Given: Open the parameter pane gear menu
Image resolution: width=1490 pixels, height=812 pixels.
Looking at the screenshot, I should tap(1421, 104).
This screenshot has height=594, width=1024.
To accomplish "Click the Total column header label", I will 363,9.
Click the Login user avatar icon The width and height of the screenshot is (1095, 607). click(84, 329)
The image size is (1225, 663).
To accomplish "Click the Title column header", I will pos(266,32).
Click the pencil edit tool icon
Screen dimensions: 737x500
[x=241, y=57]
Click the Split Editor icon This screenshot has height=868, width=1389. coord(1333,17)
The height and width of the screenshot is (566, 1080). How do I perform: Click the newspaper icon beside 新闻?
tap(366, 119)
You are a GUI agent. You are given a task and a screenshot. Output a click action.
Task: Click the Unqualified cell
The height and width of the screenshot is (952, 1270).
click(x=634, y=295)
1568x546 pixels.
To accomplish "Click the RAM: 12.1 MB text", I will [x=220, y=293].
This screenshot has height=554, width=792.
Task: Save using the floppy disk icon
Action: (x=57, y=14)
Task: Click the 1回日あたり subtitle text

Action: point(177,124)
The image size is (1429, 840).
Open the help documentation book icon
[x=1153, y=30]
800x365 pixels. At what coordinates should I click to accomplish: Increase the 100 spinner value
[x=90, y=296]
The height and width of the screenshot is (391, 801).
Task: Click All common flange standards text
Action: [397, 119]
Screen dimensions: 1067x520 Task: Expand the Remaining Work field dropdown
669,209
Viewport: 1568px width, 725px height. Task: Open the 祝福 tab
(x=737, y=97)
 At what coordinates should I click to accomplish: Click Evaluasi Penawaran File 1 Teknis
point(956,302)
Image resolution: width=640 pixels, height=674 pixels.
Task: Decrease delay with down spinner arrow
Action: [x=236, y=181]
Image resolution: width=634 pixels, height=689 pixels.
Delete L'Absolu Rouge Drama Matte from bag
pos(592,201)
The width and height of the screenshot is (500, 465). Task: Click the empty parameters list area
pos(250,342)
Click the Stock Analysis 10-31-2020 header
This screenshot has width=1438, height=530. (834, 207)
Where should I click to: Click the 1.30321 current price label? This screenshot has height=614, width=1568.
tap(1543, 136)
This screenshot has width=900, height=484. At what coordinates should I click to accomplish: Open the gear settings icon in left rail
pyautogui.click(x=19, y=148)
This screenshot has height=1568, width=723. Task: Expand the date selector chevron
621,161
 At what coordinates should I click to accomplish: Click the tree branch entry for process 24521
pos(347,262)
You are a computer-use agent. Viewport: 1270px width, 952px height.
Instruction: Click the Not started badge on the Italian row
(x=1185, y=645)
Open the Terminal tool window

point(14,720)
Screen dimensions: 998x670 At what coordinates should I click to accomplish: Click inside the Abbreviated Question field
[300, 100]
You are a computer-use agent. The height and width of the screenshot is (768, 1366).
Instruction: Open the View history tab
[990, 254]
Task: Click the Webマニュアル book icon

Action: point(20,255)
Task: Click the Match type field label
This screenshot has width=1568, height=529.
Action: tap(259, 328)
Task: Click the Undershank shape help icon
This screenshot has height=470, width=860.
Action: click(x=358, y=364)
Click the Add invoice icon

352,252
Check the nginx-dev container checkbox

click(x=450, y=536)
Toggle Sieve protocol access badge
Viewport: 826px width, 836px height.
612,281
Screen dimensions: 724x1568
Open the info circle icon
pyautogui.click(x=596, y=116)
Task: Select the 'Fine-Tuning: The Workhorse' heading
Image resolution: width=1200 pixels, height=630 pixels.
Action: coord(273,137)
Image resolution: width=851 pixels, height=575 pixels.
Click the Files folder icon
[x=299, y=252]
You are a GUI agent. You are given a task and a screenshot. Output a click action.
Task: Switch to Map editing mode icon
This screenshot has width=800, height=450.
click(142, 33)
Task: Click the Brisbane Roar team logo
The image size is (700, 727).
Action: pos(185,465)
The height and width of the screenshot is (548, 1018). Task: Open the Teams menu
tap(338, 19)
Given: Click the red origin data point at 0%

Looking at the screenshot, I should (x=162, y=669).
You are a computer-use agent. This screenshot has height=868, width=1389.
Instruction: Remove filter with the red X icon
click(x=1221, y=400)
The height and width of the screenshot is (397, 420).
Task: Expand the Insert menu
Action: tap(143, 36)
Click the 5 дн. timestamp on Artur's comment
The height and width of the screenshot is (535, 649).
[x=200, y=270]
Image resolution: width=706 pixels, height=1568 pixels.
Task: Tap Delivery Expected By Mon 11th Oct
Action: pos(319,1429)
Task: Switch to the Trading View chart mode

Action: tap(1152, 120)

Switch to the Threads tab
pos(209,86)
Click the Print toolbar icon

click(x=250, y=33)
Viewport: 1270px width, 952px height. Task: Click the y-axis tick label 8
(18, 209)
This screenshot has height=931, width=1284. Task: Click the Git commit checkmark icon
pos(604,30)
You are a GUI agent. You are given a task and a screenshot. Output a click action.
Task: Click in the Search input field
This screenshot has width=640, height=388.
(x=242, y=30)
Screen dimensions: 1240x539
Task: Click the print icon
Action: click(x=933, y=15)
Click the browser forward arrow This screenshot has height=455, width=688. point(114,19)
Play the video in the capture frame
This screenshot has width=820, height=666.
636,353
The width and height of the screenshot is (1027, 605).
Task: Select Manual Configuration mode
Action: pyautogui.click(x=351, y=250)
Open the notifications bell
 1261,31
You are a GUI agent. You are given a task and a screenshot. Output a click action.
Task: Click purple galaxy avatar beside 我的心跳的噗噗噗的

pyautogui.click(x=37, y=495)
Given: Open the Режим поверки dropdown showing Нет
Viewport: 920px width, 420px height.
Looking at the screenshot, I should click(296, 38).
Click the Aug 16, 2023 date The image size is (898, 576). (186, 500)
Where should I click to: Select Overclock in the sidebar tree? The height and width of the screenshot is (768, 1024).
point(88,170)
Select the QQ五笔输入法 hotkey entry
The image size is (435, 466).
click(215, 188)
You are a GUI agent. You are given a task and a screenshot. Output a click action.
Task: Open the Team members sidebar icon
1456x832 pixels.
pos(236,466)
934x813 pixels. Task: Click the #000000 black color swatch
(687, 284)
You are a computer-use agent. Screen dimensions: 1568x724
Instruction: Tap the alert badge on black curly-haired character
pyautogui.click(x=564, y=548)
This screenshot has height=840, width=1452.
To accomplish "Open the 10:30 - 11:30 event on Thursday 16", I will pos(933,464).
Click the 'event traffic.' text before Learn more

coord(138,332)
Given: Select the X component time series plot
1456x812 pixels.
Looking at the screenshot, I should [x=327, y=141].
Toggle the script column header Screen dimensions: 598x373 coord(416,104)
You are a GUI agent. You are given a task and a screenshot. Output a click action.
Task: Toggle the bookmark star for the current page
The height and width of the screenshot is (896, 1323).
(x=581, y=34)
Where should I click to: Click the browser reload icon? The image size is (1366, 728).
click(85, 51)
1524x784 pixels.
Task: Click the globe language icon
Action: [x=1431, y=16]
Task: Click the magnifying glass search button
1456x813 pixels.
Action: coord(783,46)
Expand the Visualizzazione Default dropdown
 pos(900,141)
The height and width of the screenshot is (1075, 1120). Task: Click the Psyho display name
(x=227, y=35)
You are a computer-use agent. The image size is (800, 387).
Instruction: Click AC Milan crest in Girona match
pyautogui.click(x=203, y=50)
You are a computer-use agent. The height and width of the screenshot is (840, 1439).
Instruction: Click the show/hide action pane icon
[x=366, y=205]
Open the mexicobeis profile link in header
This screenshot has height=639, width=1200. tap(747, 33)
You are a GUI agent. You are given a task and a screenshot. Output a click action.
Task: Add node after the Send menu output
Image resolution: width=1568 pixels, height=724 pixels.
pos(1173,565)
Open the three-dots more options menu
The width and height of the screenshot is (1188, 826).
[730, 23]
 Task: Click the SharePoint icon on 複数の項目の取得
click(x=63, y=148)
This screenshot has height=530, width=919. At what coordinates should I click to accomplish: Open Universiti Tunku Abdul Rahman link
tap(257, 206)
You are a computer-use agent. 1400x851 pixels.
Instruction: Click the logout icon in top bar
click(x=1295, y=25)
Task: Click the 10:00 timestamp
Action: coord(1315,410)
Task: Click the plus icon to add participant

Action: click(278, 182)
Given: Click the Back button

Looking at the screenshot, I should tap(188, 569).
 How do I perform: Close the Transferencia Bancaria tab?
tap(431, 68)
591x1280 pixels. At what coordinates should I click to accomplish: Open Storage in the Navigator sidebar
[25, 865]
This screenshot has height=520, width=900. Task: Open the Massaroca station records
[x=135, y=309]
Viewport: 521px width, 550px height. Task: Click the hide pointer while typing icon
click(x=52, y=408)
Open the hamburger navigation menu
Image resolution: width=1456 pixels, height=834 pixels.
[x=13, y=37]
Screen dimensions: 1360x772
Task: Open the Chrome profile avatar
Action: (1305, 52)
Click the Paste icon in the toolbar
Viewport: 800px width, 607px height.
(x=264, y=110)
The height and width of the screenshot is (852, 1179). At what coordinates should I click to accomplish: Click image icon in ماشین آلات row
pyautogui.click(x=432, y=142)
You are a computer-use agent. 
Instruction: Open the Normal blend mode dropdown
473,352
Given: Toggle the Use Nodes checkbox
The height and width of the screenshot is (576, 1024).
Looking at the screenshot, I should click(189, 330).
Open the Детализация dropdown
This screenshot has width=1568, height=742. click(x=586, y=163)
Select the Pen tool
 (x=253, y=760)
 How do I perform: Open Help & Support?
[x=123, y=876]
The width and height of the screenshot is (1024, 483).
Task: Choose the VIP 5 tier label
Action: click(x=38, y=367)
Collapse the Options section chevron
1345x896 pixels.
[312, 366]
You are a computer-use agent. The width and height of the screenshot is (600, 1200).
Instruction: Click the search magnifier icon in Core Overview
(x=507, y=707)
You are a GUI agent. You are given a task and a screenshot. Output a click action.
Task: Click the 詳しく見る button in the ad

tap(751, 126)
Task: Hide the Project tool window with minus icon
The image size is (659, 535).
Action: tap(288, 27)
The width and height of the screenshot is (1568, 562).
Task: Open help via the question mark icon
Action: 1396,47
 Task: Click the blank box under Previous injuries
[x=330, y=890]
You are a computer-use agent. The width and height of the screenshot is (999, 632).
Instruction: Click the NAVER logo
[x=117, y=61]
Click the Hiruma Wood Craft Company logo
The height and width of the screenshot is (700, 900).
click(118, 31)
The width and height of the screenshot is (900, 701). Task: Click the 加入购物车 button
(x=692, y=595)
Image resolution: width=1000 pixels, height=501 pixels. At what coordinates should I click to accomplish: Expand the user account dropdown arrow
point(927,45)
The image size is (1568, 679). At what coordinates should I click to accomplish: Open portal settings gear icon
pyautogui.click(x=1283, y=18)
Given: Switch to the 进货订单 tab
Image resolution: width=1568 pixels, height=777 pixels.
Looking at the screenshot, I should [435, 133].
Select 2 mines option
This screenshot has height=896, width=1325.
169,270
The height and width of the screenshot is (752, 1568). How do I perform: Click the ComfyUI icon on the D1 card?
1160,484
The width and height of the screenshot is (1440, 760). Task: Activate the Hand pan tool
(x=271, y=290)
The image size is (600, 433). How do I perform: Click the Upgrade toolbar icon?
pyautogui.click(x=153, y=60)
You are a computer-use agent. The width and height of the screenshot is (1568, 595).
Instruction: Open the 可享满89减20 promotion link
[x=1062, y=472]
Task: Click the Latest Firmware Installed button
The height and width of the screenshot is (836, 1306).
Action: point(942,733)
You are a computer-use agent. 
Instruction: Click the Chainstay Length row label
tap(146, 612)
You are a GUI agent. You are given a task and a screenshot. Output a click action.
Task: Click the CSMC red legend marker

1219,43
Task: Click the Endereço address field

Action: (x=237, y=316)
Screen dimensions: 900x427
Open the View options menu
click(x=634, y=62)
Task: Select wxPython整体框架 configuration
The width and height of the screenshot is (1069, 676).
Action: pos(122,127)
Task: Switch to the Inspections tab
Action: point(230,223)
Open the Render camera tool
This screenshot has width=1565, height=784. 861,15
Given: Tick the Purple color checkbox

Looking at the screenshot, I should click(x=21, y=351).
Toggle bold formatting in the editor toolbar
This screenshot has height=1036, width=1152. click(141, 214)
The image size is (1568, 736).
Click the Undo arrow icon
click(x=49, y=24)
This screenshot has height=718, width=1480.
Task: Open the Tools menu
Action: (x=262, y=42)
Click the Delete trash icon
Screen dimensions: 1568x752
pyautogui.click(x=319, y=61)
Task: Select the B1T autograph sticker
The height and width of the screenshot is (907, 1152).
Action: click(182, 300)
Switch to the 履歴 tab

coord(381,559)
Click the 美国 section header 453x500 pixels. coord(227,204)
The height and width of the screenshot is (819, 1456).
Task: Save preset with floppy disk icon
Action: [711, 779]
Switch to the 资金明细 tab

*-*-*

Reproduce the listing above word for word, from its first line up to and including the line containing "I will 363,9.".

* **Response**:
Given: Open the parameter pane gear menu
Image resolution: width=1490 pixels, height=812 pixels.
Looking at the screenshot, I should tap(1421, 104).
This screenshot has height=594, width=1024.
To accomplish "Click the Total column header label", I will 363,9.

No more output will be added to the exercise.